Your headline ‘Government figures reveal whiplash claims in freefall’ is meaningless without context.

The government Compensation Recovery Unit’s figures for the number of claims registered show 790,999 in 2010/11 and 770,791 in 2015/16. This is a statistically irrelevant 2.6% drop.

Your article quotes, through information provided by the Association of Personal Injury Lawyers (APIL), the apparent reduction in ‘whiplash’ injuries since 2012/13. However, if one compares the overall number of motor claims from 2010/11 to now, any reduction in the number of ‘whiplash’ claims appears to be mirrored almost exactly by a corresponding increase in the number of non-whiplash claims.

‘Whiplash’ claims are generally recognised as being, on average, at the lower end of severity of injury suffered in motor claims. If these claims really have fallen by the dramatic level often quoted by APIL (41% since 2010/11) it must mean the number of more serious injuries has grown by almost exactly the same number. If this is true, the real story is not that ‘whiplash’ claims are down, but that more serious injuries are dramatically up.

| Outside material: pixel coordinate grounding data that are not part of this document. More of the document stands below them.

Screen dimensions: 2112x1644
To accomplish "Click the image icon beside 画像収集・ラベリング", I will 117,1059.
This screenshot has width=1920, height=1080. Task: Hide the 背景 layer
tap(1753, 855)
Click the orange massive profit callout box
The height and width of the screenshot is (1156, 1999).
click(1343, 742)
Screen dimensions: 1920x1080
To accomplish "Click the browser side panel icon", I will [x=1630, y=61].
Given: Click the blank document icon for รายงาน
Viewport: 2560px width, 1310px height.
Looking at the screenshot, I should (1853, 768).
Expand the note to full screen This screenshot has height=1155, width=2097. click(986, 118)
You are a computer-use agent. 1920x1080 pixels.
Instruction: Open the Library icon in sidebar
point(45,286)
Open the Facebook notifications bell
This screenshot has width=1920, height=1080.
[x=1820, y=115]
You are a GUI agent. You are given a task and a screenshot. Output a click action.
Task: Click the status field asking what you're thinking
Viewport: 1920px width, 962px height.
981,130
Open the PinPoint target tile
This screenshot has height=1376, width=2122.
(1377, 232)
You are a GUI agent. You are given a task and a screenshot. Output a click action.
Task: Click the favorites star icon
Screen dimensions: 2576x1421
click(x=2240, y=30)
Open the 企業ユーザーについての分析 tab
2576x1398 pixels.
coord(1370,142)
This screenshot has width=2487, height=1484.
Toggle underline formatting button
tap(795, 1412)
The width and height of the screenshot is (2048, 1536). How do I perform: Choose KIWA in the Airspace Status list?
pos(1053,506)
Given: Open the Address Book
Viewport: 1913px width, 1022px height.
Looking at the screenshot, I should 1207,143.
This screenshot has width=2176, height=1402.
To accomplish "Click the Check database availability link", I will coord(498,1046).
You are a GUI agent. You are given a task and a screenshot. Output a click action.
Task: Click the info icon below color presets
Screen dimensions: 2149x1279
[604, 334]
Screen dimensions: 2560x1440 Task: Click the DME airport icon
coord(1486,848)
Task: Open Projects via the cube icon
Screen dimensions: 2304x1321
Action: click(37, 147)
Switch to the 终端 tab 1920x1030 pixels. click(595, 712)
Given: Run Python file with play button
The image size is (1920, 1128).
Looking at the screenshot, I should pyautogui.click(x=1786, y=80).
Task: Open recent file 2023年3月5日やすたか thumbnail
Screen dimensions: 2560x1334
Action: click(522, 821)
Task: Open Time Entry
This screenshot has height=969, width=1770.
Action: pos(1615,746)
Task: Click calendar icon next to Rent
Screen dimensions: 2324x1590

Realistically, nothing could explain such a dramatic change in the nature of injuries suffered in RTAs during such a relatively brief period of time (with no significant changes in car design, seatbelt use, road congestion and so on).

The more likely explanation is that there has been no significant change in whiplash numbers, but that many claims have simply been ‘reclassified’, possibly as a result of the new rules concerning soft-tissue injuries. A rather less dramatic story than APIL would like to admit.